Squeeze the throttle in second gear as you come out of a village and the twin KKK turbos take a breath before they fling the Porsche forward with enormous ferocity and you have to snatch the next gear more or less before you know what's happening.


In fact it would surely be hard to keep your licence if you had your name on the V5. There was one particular right-hand bend on a bridge that was part of our test route and, well, put it this way - I thought I was approaching it at 120kph before Pete pointed out that, er, the speedometer was calibrated in mph not kph...

Manically fast though it is, the Turbo is surprisingly usable on the road, with a relatively comfortable ride, massively confidence-inspiring brakes and the general sort of adjustability that you would expect of a much less focused car.

The silver GT2 isn't quite so approachable. For a start it's not exactly the work of a moment to clamber over the exposed roll-cage, drop yourself into the hip-squeezing bucket seats and clip up the six-point harness, even if it feels pretty snug and special once you're in. Then you're faced with a super-heavy clutch and brakes that squeak in the most embarrassing way.

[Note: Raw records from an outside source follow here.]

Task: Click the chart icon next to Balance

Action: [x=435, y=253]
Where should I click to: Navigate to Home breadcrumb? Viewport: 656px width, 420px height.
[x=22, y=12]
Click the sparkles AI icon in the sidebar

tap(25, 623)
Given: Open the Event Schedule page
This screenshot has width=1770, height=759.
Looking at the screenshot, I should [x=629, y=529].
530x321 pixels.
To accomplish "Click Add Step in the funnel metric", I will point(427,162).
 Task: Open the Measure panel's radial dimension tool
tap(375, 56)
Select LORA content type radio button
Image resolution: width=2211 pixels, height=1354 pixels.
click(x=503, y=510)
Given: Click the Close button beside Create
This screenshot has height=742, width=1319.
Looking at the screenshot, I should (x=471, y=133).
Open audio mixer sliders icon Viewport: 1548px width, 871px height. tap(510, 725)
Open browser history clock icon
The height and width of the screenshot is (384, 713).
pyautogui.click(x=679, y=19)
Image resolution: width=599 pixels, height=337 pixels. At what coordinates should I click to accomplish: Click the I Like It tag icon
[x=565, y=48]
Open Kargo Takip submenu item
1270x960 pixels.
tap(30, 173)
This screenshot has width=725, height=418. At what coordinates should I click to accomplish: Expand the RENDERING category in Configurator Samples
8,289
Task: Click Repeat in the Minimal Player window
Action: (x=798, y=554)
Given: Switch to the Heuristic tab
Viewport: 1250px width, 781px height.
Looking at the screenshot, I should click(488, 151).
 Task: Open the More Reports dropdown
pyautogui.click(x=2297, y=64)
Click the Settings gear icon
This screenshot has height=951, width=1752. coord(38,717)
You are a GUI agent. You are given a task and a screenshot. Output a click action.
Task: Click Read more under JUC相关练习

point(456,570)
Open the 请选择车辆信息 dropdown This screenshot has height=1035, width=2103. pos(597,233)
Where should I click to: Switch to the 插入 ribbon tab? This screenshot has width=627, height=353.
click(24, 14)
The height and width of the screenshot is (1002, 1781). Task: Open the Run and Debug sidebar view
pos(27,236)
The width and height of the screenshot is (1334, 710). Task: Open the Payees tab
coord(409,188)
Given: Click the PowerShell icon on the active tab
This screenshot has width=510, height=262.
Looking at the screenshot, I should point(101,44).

Get the GT2 out on to the open road and it neither feels as fast as the blue Turbo, nor as comfortable over rough roads - this is a car that was nicknamed the Widowmaker and you can well believe it. This is not the sort of car to suffer fools. No doubt on a track its stiff suspension and solid-but-sharp steering would make the GT2 absolutely epic, but on everyday roads and in everyday conditions the Turbo comfortably has the measure of it. Stunning though it is, the silver monster is a car for high days and holidays only.

Which leaves the RS. With just 300bhp and a far more ordinary interior than the two other monsters, the yellow RS could be forgiven for feeling a little over-awed (in as much as an inanimate object can feel anything).


But the lightweight, pared-down naturally aspirated 993 RS is a much more pure expression of the core 911 values. It's fast enough to keep you amused, but straight-line performance isn't its raison d'etre.

The RS is about that ultimate sense of feel. A sharp turn-in, feeling the weight of the flat six pushing you round a corner. The sense that you have to keep stirring the slick, accurate gearbox to get the best from the non-turbocharged engine.

In isolation, the RS is fantastic, but its party piece really has been improved upon by its successors - drive a new 911 GT3 RS and its pin-sharp handling will take your breath away.

By contrast, the adrenaline rush of the turbocharged twins is something that has been diluted, not increased, by their more modern counterparts. Of those two, the harsh, unforgiving GT2 is an awesome piece of kit but, for the astonishing way it manages to mix everyday driveability with the kind of adrenalin rush that ought to be illegal, the 580bhp 911 turbo is in a class of its own.

As a driving experience it is utterly unique and, for me, truly deserves the title of 'ultimate 993'. It's a shame there's only one of them.